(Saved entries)

--

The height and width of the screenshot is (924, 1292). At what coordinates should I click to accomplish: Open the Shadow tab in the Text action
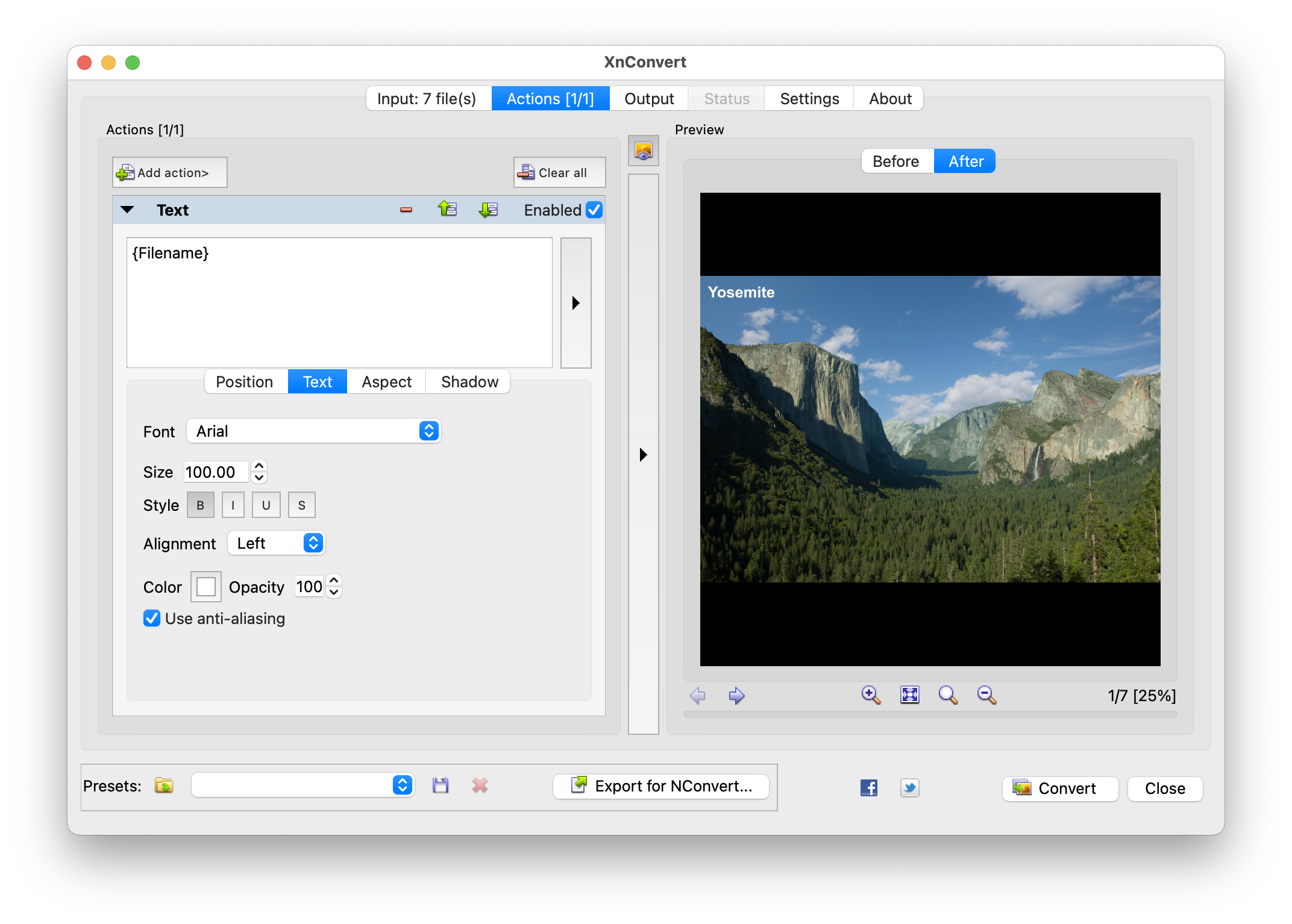[x=469, y=381]
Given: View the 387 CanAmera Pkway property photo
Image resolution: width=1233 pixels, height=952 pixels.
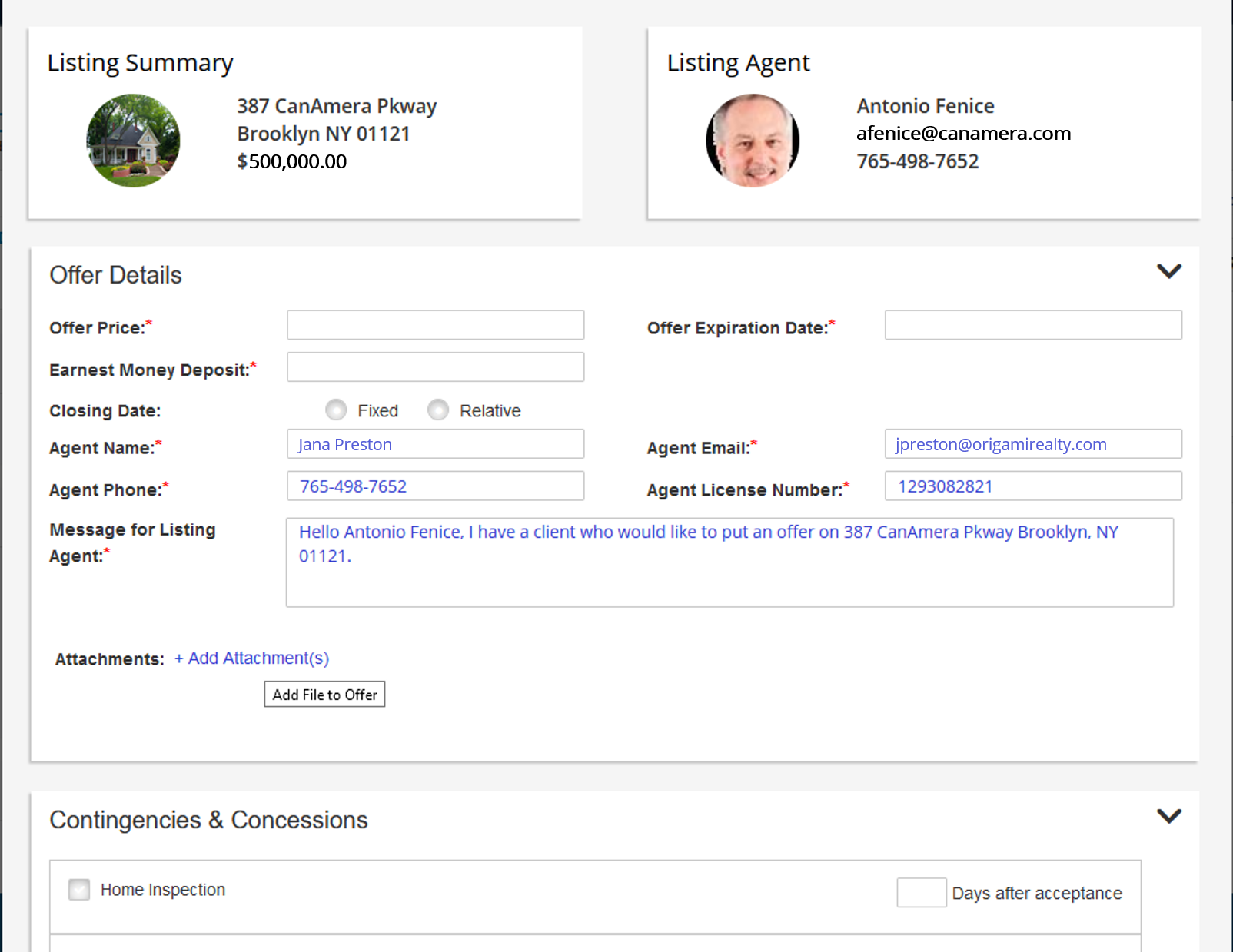Looking at the screenshot, I should point(133,140).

--

Repeat every record above exactly. The pictures do not belong in the copy.

The height and width of the screenshot is (924, 1292). At what coordinates should I click to accomplish: Open the Shadow tab in the Text action
[x=469, y=381]
Given: View the 387 CanAmera Pkway property photo
Image resolution: width=1233 pixels, height=952 pixels.
Looking at the screenshot, I should point(133,140).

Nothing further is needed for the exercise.